Yesterday, up at 5:30 a.m.
Other days I would toss and turn myself back to sleep and get up at 7:30, but this day we were a week past what the calendar said was the start of lambing, so there was the extra electricity of being needed in the barn.
I skipped my stretching, roll-ups and leg lifts, pulled on my dirty jeans and smelly flannel shirt and my muck boots. Just a hint of sun coming up in the east. Robins and cardinals sweetening the air—with temperatures so much more humane now–in the upper 30’s and 40’s rather than winter’s below zero with ripping winds. Thank you, Lord!
I peek around the feedlot. Nothing.
Then I’m inside the barn and there is a ewe on her side, legs straight out. Labor. How long? The first sure signs of birth; but could it be a stuck lamb? With a tinge of worry on my mind I put Frodo, the guard dog, out in the pasture, move to shoo the other ewes out of one side of the barn and the yearlings out of the other, and close the doors behind them. Turning back I see the mother standing and a still heap of white that she is now nosing. I quickly don OB gloves, and by the time I reach the new lamb, it is shaking its film-covered head. It may even have bleated before I can smear off the birth sac from around its nose and mouth.
A ram lamb. Nice size—not too big like many of last year’s. Bleating–mother chortling.
I move as quietly as I can, opening the pen, positioning the iodine cup, plugging in the heat lamp. I turn around and there is a second white heap behind the mother, who is licking dry the first lamb. A she this time, and she is shaking her head by the time I don a glove again and clear her nose and mouth.

Heatherhope’s first lambs of 2014. A ewe-lamb on the left and a ram-lamb on the right. Photo by John
And through it all my heart keeps pouring out thanks. Thank you, Lord, for warmer weather. Thank you for the sweet renewal of spring. Thank you for new life. We thought the ewes all looked fat, were bagging out, relaxing their vulvas, but after a week we were getting a bit sour. Now, here is life! And thank you, thank you that I am not dragging breathlessly as I was last year with fluid collecting around my heart. Thank you that I’m not worrying that I might collapse and that I’m not lying in a hospital bed worrying because Connie is having to take over the the lambing–like last year!

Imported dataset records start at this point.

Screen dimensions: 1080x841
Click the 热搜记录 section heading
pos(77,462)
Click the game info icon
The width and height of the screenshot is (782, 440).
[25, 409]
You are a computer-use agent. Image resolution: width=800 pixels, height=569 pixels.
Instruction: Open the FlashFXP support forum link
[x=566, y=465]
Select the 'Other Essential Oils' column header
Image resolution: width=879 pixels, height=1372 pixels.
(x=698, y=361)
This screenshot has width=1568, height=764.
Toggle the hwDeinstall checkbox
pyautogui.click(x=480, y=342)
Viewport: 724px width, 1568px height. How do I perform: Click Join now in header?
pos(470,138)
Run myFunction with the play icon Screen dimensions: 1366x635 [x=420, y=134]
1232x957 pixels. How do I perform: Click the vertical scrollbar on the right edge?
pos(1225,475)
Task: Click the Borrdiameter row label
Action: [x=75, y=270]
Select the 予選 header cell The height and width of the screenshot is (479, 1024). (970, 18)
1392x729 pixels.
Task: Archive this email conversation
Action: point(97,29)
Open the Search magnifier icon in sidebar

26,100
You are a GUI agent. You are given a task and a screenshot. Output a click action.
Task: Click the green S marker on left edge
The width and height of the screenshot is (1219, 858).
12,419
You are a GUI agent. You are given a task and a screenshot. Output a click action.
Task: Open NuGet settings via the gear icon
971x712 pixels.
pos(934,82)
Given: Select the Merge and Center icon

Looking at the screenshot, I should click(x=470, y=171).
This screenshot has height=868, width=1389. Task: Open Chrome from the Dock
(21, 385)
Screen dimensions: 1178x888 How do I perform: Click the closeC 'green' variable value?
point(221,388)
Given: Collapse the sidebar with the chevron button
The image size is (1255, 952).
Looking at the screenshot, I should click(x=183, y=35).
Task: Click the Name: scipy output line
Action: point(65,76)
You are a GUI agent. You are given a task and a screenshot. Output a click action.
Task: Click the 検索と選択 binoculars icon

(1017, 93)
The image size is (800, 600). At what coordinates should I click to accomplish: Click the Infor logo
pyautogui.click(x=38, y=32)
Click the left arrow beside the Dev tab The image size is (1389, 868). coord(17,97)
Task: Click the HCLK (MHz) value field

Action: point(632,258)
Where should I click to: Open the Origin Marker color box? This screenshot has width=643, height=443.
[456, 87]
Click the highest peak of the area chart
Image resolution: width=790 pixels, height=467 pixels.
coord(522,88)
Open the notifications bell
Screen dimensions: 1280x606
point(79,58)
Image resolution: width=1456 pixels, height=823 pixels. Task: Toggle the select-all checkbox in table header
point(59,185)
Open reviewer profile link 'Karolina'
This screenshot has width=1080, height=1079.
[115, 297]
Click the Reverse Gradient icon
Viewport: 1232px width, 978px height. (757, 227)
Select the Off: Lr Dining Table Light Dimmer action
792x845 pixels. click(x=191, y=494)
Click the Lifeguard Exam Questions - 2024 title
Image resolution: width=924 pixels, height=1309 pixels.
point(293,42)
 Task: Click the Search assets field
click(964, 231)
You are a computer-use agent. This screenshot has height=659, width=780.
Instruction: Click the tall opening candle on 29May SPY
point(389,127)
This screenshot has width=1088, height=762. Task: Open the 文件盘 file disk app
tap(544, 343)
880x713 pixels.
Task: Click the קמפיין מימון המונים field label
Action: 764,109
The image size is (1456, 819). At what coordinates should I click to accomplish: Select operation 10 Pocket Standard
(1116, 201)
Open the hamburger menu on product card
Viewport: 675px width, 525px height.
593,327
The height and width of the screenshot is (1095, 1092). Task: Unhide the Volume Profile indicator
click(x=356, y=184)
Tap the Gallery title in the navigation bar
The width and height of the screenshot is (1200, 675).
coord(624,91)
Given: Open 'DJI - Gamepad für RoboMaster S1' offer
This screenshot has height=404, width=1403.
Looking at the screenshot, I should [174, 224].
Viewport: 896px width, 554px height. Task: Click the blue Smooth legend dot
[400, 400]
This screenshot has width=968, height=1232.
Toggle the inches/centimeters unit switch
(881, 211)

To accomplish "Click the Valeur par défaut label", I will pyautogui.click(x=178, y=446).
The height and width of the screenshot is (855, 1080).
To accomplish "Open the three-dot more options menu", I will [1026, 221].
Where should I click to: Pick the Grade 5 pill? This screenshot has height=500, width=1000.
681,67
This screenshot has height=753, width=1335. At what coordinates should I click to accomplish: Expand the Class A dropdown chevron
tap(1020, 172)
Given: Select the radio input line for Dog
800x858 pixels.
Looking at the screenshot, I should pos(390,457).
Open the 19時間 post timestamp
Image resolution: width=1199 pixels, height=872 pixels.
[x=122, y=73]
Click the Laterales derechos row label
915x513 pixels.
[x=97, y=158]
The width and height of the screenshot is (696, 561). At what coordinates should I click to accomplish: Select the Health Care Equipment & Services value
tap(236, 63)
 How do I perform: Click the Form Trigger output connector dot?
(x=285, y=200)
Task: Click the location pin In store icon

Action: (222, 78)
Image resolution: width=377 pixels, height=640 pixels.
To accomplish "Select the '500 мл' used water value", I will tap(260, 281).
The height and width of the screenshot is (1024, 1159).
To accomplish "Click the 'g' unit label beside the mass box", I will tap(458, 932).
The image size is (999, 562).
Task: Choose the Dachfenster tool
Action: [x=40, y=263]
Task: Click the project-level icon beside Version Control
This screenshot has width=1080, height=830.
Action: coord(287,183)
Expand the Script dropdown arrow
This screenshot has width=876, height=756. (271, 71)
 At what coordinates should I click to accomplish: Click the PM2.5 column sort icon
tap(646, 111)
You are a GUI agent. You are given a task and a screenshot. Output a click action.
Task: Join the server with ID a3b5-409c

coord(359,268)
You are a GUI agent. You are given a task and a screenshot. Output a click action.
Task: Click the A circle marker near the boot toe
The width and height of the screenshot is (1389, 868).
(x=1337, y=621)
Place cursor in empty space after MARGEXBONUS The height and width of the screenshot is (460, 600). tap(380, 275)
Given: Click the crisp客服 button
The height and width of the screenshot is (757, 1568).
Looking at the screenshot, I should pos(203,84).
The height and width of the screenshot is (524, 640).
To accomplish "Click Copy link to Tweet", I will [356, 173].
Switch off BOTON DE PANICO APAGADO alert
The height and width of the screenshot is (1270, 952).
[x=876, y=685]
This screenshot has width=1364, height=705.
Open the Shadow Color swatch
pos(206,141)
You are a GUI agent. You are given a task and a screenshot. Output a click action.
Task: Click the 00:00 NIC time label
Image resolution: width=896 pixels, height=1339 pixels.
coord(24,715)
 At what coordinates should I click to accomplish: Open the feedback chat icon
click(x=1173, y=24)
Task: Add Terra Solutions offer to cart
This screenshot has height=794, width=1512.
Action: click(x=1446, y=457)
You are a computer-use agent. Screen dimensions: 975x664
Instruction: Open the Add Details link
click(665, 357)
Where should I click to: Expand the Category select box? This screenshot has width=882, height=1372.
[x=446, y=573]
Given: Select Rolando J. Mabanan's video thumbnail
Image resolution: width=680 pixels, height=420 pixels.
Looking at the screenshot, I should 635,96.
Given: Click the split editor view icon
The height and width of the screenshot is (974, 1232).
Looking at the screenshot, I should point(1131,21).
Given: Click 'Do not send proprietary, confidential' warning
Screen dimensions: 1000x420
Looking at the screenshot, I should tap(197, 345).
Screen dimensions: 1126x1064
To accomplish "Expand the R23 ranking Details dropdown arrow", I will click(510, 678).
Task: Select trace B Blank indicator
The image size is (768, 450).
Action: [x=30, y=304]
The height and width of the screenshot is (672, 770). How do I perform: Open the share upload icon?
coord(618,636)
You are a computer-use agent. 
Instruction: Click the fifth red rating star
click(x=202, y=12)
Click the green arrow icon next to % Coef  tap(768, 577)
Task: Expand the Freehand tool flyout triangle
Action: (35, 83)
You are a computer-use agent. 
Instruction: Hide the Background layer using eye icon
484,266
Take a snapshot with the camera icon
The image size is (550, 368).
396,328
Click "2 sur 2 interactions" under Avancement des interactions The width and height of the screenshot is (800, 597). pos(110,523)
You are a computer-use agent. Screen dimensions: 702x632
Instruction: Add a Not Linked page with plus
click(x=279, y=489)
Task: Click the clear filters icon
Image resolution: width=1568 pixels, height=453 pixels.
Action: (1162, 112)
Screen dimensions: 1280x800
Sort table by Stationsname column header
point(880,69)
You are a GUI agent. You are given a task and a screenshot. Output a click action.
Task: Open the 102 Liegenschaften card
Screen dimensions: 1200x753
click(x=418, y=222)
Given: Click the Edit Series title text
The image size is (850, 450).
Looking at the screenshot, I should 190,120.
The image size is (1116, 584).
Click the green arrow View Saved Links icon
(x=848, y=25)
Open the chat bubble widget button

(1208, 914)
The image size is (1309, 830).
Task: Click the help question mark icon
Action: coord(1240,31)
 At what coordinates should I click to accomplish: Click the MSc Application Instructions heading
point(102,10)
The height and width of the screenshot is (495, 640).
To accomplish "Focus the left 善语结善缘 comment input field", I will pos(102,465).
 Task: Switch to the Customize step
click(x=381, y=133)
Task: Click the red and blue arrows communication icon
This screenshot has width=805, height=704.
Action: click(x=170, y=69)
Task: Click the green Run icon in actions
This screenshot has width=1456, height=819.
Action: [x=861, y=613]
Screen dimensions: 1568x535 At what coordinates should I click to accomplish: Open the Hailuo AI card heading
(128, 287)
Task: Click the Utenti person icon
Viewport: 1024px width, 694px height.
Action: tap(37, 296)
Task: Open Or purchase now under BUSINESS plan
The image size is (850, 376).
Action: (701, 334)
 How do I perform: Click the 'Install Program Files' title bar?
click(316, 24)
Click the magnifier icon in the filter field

Lamb and mother in a warm, dry pen–mother fed with grain and hay—all the other sheep fed, I grab a biscuit and, on my way back to the house to tell Connie the good news, pass Frodo. As I give him his breakfast biscuit I thank him for keeping watch over the mother as she started her labor. He takes the treat and then smells my hand and arm. He looks happy. Smells like another miracle of life!